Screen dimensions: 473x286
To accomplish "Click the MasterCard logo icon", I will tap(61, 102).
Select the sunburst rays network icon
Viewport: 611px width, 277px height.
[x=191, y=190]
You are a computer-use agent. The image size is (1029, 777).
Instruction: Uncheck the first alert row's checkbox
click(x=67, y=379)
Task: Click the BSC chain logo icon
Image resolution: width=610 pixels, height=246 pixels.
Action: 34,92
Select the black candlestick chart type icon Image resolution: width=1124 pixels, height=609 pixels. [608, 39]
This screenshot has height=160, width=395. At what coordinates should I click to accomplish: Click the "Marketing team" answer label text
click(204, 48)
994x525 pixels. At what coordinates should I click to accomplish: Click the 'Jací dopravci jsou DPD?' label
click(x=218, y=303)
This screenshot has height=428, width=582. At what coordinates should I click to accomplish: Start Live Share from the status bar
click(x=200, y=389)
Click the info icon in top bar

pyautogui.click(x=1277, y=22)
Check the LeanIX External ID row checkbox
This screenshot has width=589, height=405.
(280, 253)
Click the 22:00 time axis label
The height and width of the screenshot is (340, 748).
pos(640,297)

▶ [What you are asked to do]:
All lines from the one containing "This screenshot has height=160, width=395." down to the final line above are to be restated word for word; leave out the rest.

▶ [Result for this task]:
This screenshot has height=160, width=395. At what coordinates should I click to accomplish: Click the "Marketing team" answer label text
click(204, 48)
994x525 pixels. At what coordinates should I click to accomplish: Click the 'Jací dopravci jsou DPD?' label
click(x=218, y=303)
This screenshot has height=428, width=582. At what coordinates should I click to accomplish: Start Live Share from the status bar
click(x=200, y=389)
Click the info icon in top bar

pyautogui.click(x=1277, y=22)
Check the LeanIX External ID row checkbox
This screenshot has width=589, height=405.
(280, 253)
Click the 22:00 time axis label
The height and width of the screenshot is (340, 748).
pos(640,297)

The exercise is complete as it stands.